2026-03-18 作者:雞蛋番茄輪番炒

藥雖好,但,只能暫時穩住,救不了命!

607所的醫務室只有一間屋子,狹小而逼仄,頭頂一根老舊的白熾燈發出慘白的光,光線忽明忽暗,死死照在陳工那張沒有血色的臉上,將他臉上的冷汗襯得愈發刺眼。

屋內沒有多餘的陳設,一張舊病床,一個聽診器,一個老式水銀血壓計,幾瓶常用的急救藥品,便是全部家當。

血壓計的水銀柱一次比一次低。70、60、50——護士報數的聲音越來越小,手指按在陳工手腕上,臉色發白。

“肝區叩痛陽性,板狀腹。”醫務室的孫醫生抬起頭,眼鏡片後面的目光凝重,“我這裡處理不了,必須馬上轉院。”

江夏一把抓住他的胳膊:“轉到哪兒?”

“白求恩國際和平醫院。”孫醫生已經在收拾急救箱,“那是咱們石家莊最好的醫院,軍隊的底子,白求恩大夫當年參與建立的。路上我跟著,隨時可能出狀況。”

“坐我的車。”江夏轉身就往外走,“大老王,把巡地龍開到門口!”

嗯,其實這個不是江夏的那臺巡地龍,而是邱副部長被收繳的那臺。

更關鍵的是,這輛車被某人改過。

那個被大老王關進小黑屋“學習”的邱副部長,在寫出第N份學習心得之前,幹了一件正事——他把巡地龍的懸掛系統徹底最佳化了一遍。

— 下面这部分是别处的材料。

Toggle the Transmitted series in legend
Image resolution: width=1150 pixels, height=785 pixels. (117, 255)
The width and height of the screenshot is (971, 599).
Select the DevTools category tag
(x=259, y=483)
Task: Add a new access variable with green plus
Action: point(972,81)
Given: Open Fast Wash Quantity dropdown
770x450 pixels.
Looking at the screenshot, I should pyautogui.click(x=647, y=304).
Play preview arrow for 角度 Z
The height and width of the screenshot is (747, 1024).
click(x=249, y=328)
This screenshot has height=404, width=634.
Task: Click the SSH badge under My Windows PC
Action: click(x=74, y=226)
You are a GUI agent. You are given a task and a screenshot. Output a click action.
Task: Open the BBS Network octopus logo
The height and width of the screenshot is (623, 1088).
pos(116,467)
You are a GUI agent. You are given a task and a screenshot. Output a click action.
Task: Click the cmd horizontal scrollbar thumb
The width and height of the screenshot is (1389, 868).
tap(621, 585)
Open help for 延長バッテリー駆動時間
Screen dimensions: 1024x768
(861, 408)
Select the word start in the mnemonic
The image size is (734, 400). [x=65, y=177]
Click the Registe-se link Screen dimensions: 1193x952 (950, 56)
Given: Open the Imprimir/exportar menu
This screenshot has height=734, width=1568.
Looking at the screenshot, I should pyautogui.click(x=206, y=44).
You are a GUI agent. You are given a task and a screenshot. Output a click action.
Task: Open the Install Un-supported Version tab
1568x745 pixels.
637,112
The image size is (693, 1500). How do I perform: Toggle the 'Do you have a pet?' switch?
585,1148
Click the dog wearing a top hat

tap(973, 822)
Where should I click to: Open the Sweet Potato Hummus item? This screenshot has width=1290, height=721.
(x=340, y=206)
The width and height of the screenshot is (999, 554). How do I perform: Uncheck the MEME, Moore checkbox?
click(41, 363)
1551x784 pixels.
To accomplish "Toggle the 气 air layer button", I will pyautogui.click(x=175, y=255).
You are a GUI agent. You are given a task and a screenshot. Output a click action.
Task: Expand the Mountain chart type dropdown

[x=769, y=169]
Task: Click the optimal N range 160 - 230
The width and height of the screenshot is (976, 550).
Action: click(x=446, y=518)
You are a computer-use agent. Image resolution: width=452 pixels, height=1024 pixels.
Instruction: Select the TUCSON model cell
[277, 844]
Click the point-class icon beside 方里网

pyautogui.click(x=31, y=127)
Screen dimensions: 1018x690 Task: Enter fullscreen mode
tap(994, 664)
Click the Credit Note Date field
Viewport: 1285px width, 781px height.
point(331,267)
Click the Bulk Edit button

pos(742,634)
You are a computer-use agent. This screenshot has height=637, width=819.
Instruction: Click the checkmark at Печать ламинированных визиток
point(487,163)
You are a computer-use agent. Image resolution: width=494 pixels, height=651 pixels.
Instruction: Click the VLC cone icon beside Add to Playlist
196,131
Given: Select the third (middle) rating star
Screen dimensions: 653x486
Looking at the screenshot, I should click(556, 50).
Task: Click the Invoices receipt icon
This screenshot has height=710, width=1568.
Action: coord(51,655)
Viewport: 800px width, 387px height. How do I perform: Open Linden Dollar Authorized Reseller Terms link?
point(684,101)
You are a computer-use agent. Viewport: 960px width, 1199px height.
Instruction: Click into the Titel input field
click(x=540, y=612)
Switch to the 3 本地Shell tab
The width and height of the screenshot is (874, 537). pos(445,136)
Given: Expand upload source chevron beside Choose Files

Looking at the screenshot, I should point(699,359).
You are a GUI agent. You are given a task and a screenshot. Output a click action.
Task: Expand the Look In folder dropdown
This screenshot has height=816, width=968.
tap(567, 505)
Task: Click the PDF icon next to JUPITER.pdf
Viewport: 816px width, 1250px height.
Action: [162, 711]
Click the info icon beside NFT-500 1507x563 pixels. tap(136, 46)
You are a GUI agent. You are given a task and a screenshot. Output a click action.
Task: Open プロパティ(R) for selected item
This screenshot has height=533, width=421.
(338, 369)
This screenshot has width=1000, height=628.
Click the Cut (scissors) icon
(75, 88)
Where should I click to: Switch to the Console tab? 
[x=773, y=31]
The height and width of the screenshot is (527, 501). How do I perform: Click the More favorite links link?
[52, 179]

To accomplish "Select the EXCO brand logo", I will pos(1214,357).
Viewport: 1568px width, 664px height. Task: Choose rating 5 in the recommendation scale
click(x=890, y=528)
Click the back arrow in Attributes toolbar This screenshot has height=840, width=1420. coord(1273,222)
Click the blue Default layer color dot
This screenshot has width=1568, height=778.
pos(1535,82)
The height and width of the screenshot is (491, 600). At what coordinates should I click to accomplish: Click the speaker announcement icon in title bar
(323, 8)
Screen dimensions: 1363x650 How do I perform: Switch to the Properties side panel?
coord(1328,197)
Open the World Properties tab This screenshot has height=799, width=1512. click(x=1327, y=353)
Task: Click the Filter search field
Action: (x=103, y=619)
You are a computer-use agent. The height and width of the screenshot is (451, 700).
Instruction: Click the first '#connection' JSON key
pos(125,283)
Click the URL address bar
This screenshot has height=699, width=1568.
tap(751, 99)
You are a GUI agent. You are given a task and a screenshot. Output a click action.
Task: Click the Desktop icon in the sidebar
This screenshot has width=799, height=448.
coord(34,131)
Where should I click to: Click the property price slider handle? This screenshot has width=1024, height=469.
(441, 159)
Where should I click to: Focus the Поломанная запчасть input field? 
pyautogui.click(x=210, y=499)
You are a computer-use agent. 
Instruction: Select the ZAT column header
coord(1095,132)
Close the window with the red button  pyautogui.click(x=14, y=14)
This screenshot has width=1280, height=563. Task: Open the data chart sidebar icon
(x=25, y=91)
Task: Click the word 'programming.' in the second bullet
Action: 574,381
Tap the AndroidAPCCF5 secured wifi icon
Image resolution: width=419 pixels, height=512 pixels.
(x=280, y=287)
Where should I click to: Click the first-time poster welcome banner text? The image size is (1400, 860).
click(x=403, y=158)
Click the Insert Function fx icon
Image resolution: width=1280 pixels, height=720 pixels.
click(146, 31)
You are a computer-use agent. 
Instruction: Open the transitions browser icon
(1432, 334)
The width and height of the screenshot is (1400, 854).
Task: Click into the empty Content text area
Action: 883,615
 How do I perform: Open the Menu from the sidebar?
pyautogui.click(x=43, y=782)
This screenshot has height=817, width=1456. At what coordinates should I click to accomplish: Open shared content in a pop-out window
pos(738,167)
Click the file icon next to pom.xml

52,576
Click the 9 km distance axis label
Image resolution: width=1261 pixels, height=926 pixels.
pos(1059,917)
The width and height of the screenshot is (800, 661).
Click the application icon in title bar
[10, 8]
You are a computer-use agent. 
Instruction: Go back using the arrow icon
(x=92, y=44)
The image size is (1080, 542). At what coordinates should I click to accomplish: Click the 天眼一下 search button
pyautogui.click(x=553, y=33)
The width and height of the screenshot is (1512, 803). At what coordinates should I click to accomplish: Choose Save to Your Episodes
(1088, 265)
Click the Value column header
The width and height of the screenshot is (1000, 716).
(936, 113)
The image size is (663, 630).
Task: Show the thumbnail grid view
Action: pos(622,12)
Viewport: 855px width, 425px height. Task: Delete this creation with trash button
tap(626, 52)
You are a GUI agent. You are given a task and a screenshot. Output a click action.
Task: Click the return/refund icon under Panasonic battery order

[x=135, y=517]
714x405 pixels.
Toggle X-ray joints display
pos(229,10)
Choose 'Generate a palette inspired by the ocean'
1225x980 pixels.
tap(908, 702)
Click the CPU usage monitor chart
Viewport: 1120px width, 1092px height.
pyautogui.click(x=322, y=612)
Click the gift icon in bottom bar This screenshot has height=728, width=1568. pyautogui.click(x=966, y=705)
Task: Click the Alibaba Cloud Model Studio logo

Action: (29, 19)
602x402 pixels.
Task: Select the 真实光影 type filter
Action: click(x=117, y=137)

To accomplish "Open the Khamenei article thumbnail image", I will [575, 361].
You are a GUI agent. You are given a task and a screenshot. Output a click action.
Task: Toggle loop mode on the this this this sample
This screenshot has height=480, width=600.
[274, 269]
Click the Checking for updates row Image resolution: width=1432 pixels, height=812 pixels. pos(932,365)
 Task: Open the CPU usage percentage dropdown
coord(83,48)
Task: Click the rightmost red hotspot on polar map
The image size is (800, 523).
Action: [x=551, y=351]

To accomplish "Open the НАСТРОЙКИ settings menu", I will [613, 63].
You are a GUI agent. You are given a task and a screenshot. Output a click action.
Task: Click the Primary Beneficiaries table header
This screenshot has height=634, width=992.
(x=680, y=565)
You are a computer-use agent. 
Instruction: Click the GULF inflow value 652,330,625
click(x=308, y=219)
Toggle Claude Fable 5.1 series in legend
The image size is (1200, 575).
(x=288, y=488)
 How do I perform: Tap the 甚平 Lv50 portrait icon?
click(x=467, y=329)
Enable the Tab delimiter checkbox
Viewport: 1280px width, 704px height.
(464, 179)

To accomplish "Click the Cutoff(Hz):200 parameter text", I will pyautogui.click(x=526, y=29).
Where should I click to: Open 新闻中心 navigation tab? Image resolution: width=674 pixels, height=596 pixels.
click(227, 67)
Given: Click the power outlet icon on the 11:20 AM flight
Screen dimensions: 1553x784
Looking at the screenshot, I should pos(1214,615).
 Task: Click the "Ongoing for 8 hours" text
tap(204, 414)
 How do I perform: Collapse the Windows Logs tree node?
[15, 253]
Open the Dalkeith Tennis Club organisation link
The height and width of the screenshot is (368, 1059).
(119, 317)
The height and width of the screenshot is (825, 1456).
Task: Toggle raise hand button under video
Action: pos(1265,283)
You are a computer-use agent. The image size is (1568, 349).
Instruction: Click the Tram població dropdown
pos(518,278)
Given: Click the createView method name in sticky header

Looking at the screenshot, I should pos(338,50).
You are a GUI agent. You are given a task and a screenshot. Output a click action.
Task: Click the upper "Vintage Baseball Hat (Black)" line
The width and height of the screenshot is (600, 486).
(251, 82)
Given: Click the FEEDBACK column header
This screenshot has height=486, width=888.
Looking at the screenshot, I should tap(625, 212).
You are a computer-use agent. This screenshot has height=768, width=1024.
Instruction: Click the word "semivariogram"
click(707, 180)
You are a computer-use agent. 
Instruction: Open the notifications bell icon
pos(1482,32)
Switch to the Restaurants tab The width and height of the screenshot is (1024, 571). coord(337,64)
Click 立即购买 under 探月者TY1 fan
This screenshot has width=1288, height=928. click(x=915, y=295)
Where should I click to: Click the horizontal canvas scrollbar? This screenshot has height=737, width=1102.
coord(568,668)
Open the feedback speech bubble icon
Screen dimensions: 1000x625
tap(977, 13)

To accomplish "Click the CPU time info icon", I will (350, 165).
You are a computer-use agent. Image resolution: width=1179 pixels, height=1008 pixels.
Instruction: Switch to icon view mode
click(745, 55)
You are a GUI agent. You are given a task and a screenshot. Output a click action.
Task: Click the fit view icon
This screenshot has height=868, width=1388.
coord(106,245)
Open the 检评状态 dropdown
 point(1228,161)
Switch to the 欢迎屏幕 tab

對,他的級別還是夠得上看一眼江夏折騰了半天折騰了個寂寞的那個“行宮”圖紙。

邱副部長這人雖然心思不正,但手底下有關人員乾的活確實漂亮。他們依照江夏準備安在“行宮”上的液壓調平技術,給巡地龍加裝了一套半主動懸掛,能在顛簸路面上自動調節每個車輪的支撐力,把車身穩得像一艘在波濤上行駛的平底船。

奢侈嘛?

真奢侈!

但,此刻這個奢侈的大傢伙,對於身患重病的陳工實在是太友好不過了。

大老王拉開後艙門,裡面寬敞得能躺下三個人。平時裝裝置的地方,此刻鋪上了厚厚的棉被和軍大衣,軟得像一張行軍床。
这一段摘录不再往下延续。